_Excerpted text_
Letter to Latvia on language of instruction in tertiary education by 3 Special Rapporteurs (excerpts), 2018

We have the honour to address you in our capacities as Special Rapporteur on the right to education; Special Rapporteur on the promotion and protection of the right to freedom of opinion and expression and Special Rapporteur on minority issues, pursuant to Human Rights Council resolutions 26/17, 34/18 and 34/6.

In this connection, we would like to bring to the attention of your Excellency’s Government information we have received concerning the adoption of amendments to the Law on Institutions of Higher Education, which appear to impose restrictions on the educational and linguistic rights of minorities in Latvia.


  • According to the new information received:
  • On 21 June 2018, the Saeima (Parliament) of Latvia adopted amendments to Article 56 (Regulation of Studies) of the Law on Institutions of Higher Education of 1997 (No. 998/Lp12). The amendment expands the application of paragraph three of article 56, which dictates that study programmes of higher education institutions shall be implemented in the official language in State colleges and universities, to private institutions.
  • The initial wording of paragraph 3 of Section 56 was as follows:
  • “The study programmes of State-founded institutions of higher education shall be implemented in the official language.”

_Supplied data_
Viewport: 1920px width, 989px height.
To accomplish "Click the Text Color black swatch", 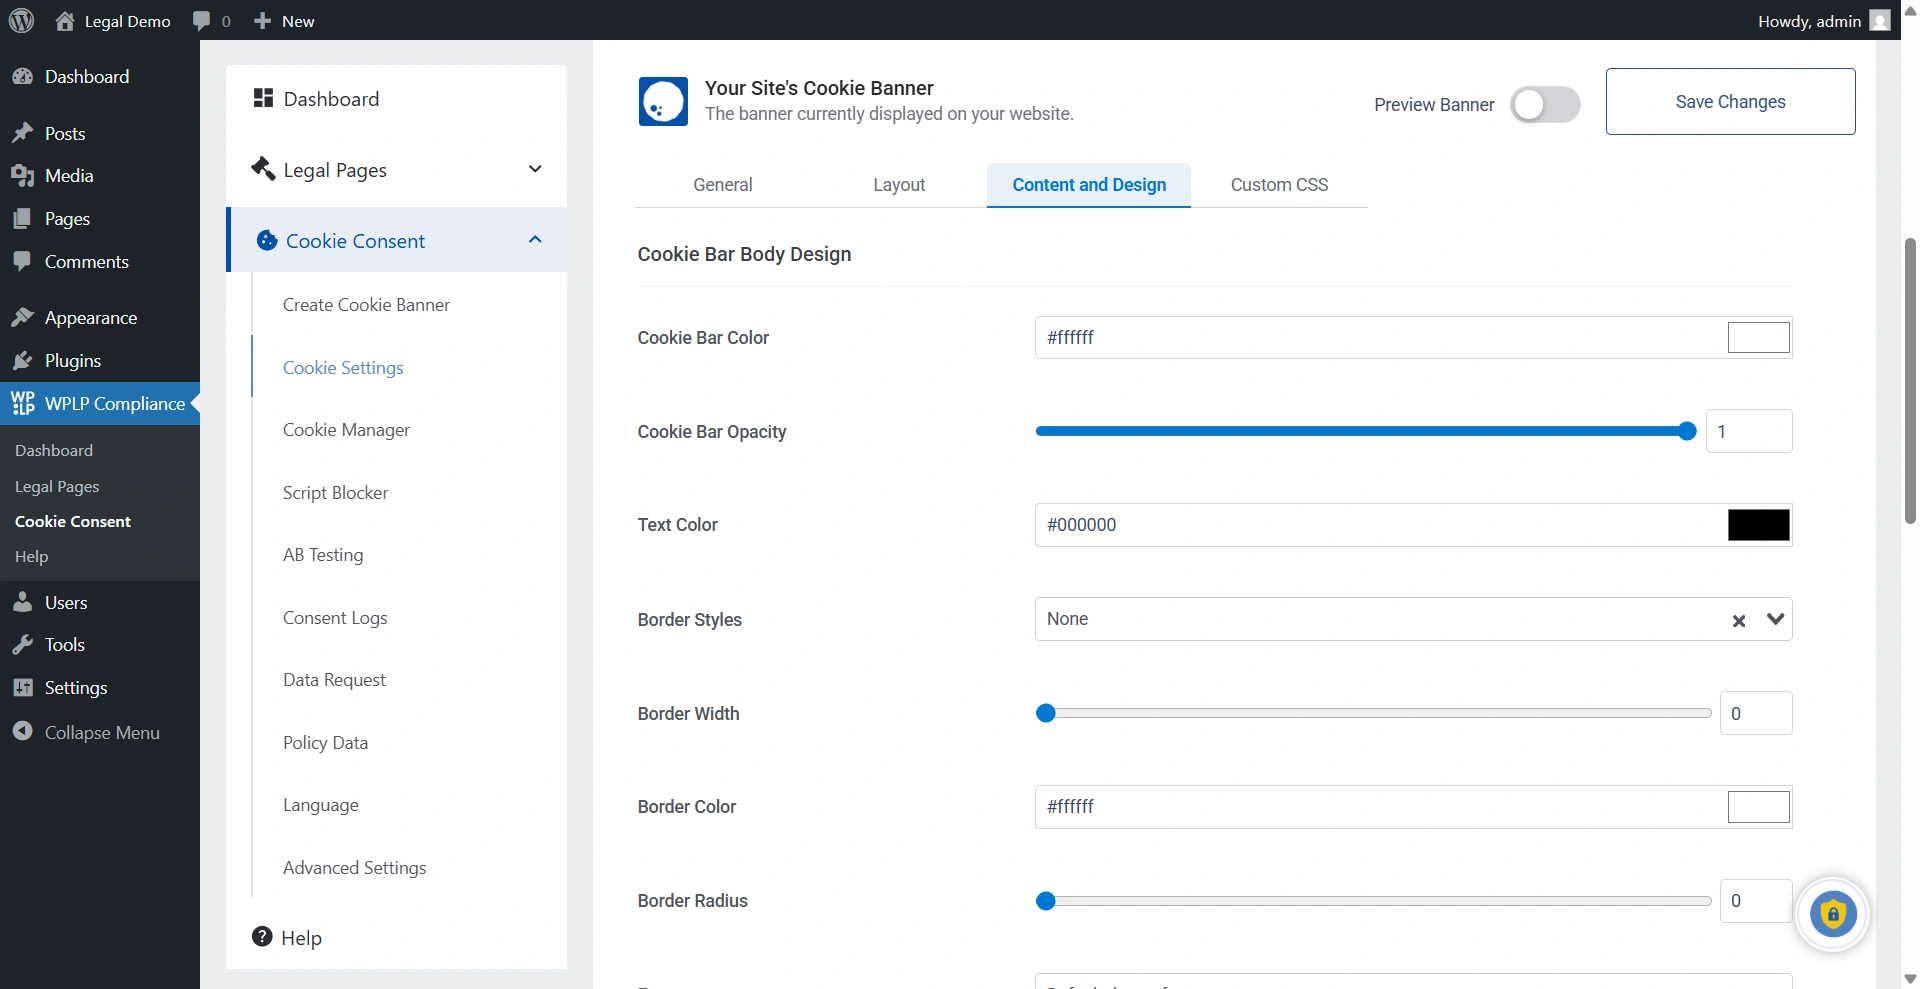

_Given instruction 1_
According to the letter on the language of instruction in Latvian higher education, on what date did the Saeima adopt the amendments to Article 56?
_Given instruction 2_
Continue the letter on the language of instruction in Latvian higher education from its last line.

_Exercise response 1_
21 June 2018.

_Exercise response 2_
  • The amendment to the Section 56 takes out the expression “State-founded” so as to read as follows:
  • “The study programmes of institutions of higher education shall be implemented in the official language.”
  • The amendment is expected to come into force in January 2019 and the current students of private colleges and universities will have a transition period with the opportunity to study under the former language regime until 2022, whereas the newly enrolled students will be submitted to the new language regulations as per the new amendment.
  • It is reported that more than one third of all students studying in Latvian private universities currently use Russian as their language of instruction. The amendment to article 56 will prevent, inter alia, members of minorities in Latvia from obtaining higher education in their native language since their respective minority languages are not considered official languages in Latvia.

We wish to express our concern that the new amendment, if adopted, would curtail the rights of minorities in Latvia to receive education at the tertiary level in their mother tongue. The adoption of these amendments will have a negative impact on the protection and promotion of the rights of minorities in Latvia, and in particular with regard to the right to education without discrimination of minority students in relation to the use of their mother tongue. We are concerned that the proposed amendments,  by extending the requirement of instruction in the official language to private institutions for higher education would lead to undue inference with the right to freedom of expression, which includes the right to seek, receive and impart information of all kinds, regardless of the language used. Such a requirement would interfere with the autonomy of private institutions for higher education, and may also limit the accessibility of higher education for minority students.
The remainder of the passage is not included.